Working on individual or collaborative projects of any size requires keeping your files organized. Inconsistent file management can result in lost work, redundancies, errors in the final products, or difficulty for others building on your work later on. One of the foundational practices for ensuring you keep your files organized is to use version control conventions and tools. Choosing the appropriate service depends on many factors including the types of files and data you are using and producing, the size of your team, and the frequency with which changes are made to your files.
When considering the proper platform for maintaining your research files it is important to understand your responsibilities for identifying, transmitting, redistributing, storing or disposing of sensitive information. For more information, refer to UW-Madison’s guide to handling sensitive data, and the UW System policy.
Consistent File Naming Conventions
For projects of any size, forming some simple habits can keep your files and edits in order. Most basically, establishing a clear and consistent file naming system can ensure you can identify files and understand the relationships between them. Naming files “final_draft”, and then “final_final_draft” can get confusing as you make additional edits, and can be mystifying for those collaborating with you or for anyone who may want to access the files at a later date.
Instead, as Stanford Libraries suggests, using consistent versioning conventions like “v1, v2, v3” can serve as an extensible and transparent way to keep your versions straight.
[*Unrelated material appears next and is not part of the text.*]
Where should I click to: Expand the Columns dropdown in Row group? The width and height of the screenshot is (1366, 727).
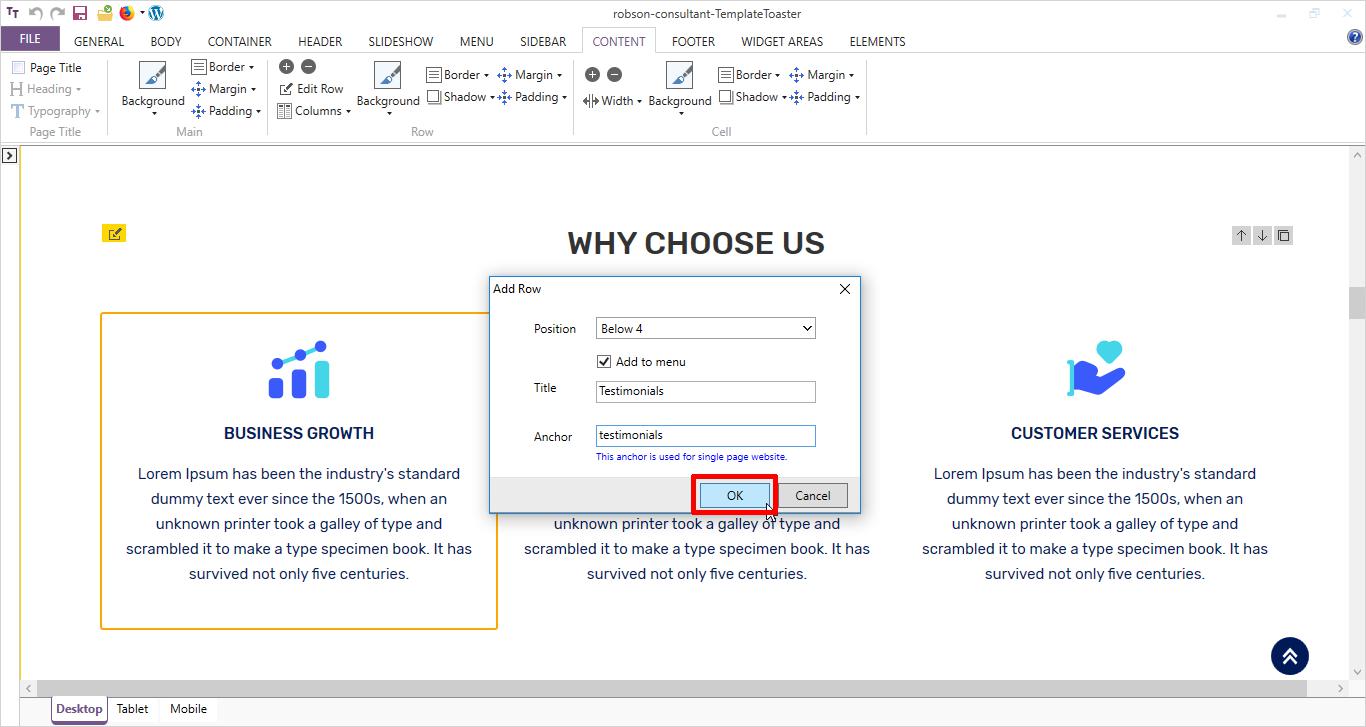click(x=314, y=111)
In addition, if a given file includes major changes, indicating that in the title with a brief descriptive word or phrase can help locate significant versions later on in the research process.
Version Control and Collaboration
One of the primary benefits of version control is that it helps you track changes to files as multiple people edit them. Having different researchers contribute to a shared collection of files is a common work model, and, in practice, everyone introduces changes to the files on overlapping schedules and with different ideas of how to document them. In these scenarios, establishing well-defined version control guidelines or relying on tools to maintain version control is a huge benefit.
Tools for Version Control
There are many tools for aiding researchers with version control. These tools vary from simpler automated backup systems to platforms with customizable backup and versioning capabilities.
- easy to use
- automatic backup and versioning
- flexible sharing options
- seamless remote access
- folded in features like word processing and spreadsheet applications
Drawbacks to these services include:
- dependency on their built-in applications
- limited software capabilities
They also may not be the best option in cases where it’s necessary to have a highly formalized version control system in place. If your project requires a customized backup schedule and detailed documentation of changes made to your files, Git may be your best option.
Git and Github:
Git is what is referred to as a Distributed Version Control System (DVCS) that allows users to seamlessly introduce new edits and versions to files in collaboration with others. It also allows you to document different versions and edits as they are created by collaborators simultaneously and through time.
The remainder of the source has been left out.